Material shown below:
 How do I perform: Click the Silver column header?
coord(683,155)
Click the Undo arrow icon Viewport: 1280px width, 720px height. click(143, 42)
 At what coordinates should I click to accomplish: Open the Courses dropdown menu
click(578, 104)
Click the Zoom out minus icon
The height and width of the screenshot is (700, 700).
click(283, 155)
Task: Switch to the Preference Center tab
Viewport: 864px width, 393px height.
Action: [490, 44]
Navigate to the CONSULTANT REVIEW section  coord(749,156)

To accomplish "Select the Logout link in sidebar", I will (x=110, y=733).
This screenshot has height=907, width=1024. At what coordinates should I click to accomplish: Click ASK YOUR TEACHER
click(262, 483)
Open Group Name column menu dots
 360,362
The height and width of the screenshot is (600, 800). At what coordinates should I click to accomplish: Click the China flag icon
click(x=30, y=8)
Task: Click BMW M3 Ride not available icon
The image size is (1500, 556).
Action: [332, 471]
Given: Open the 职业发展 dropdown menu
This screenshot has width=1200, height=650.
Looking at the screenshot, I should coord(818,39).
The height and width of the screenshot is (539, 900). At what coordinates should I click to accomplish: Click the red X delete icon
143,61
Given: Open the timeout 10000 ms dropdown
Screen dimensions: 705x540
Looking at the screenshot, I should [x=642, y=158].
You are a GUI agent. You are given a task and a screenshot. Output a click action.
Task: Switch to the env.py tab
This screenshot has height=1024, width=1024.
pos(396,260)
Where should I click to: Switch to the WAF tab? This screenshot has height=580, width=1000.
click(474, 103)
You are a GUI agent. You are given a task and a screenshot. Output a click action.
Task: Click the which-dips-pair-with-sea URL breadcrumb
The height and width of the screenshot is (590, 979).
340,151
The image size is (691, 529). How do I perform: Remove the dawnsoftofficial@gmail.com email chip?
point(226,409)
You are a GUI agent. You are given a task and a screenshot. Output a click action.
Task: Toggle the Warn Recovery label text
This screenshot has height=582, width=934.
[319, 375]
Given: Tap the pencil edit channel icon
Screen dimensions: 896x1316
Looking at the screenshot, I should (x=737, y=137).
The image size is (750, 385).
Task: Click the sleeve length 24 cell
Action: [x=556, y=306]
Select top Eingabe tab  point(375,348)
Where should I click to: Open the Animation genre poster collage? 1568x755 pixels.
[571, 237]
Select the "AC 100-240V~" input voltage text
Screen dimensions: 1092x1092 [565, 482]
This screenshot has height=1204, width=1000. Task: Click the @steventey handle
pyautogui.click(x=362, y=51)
End of Material shown.
What you are asked to do:
Every entry above needs to be copied exactly.

Answer box:
 How do I perform: Click the Silver column header?
coord(683,155)
Click the Undo arrow icon Viewport: 1280px width, 720px height. click(143, 42)
 At what coordinates should I click to accomplish: Open the Courses dropdown menu
click(578, 104)
Click the Zoom out minus icon
The height and width of the screenshot is (700, 700).
click(283, 155)
Task: Switch to the Preference Center tab
Viewport: 864px width, 393px height.
Action: [490, 44]
Navigate to the CONSULTANT REVIEW section  coord(749,156)

To accomplish "Select the Logout link in sidebar", I will (x=110, y=733).
This screenshot has height=907, width=1024. At what coordinates should I click to accomplish: Click ASK YOUR TEACHER
click(262, 483)
Open Group Name column menu dots
 360,362
The height and width of the screenshot is (600, 800). At what coordinates should I click to accomplish: Click the China flag icon
click(x=30, y=8)
Task: Click BMW M3 Ride not available icon
The image size is (1500, 556).
Action: [332, 471]
Given: Open the 职业发展 dropdown menu
This screenshot has width=1200, height=650.
Looking at the screenshot, I should coord(818,39).
The height and width of the screenshot is (539, 900). At what coordinates should I click to accomplish: Click the red X delete icon
143,61
Given: Open the timeout 10000 ms dropdown
Screen dimensions: 705x540
Looking at the screenshot, I should [x=642, y=158].
You are a GUI agent. You are given a task and a screenshot. Output a click action.
Task: Switch to the env.py tab
This screenshot has height=1024, width=1024.
pos(396,260)
Where should I click to: Switch to the WAF tab? This screenshot has height=580, width=1000.
click(474, 103)
You are a GUI agent. You are given a task and a screenshot. Output a click action.
Task: Click the which-dips-pair-with-sea URL breadcrumb
The height and width of the screenshot is (590, 979).
340,151
The image size is (691, 529). How do I perform: Remove the dawnsoftofficial@gmail.com email chip?
point(226,409)
You are a GUI agent. You are given a task and a screenshot. Output a click action.
Task: Toggle the Warn Recovery label text
This screenshot has height=582, width=934.
[319, 375]
Given: Tap the pencil edit channel icon
Screen dimensions: 896x1316
Looking at the screenshot, I should (x=737, y=137).
The image size is (750, 385).
Task: Click the sleeve length 24 cell
Action: [x=556, y=306]
Select top Eingabe tab  point(375,348)
Where should I click to: Open the Animation genre poster collage? 1568x755 pixels.
[571, 237]
Select the "AC 100-240V~" input voltage text
Screen dimensions: 1092x1092 [565, 482]
This screenshot has height=1204, width=1000. Task: Click the @steventey handle
pyautogui.click(x=362, y=51)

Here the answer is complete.